**WORK TO DO**
1 - Reproduce everything from "Consumer Price Index Year-over-year" down to "level since 2021." in the July CPI report, swapping out each instance of "as expected" for "in line with forecasts".
2 - According to the July CPI report, to what level has three-month annualized core inflation fallen?

**TEXT SEGMENT**
────
The July CPI print confirms the recent slower disinflationary trend, all but assuring the start of the Federal Reserve’s (Fed) cutting cycle in September. Annual headline CPI is now below 3% for the first time since March 2021, while core CPI inflation is also sitting at its slowest pace since early 2021. However, the details of the report showed stickiness in several important segments, suggesting limited space or urgency for a 50 basis point cut.

Consumer Price Index
Year-over-year % change, 1960–present

Consumer Price Index Year-over-year % change, 1960–present
Source: Bureau of Labor Statistics, Principal Asset Management. Data as of August 14, 2024.

Report details:

  • Monthly headline inflation rose 0.2% in July, as expected, seeing the annual rate decline slightly to 2.9%, from 3.0% prior. Core inflation, which strips out food and energy, grew 0.2% over the same period, also as expected, bringing the annual rate to 3.2% from 3.3% prior. Three-month annualized core inflation has fallen to 1.6%, the lowest level since 2021.
────
**DATA**
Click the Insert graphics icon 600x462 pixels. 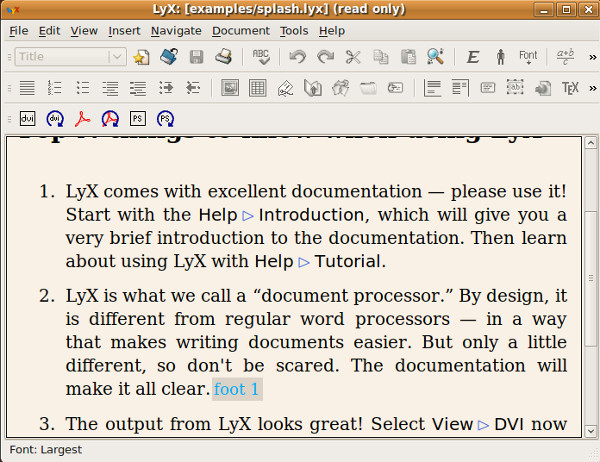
────
**TASK-BY-TASK SOLUTIONS**
1 -
Consumer Price Index Year-over-year % change, 1960–present
Source: Bureau of Labor Statistics, Principal Asset Management. Data as of August 14, 2024.

Report details:

  • Monthly headline inflation rose 0.2% in July, in line with forecasts, seeing the annual rate decline slightly to 2.9%, from 3.0% prior. Core inflation, which strips out food and energy, grew 0.2% over the same period, also in line with forecasts, bringing the annual rate to 3.2% from 3.3% prior. Three-month annualized core inflation has fallen to 1.6%, the lowest level since 2021.

2 - It has fallen to 1.6%, the lowest level since 2021.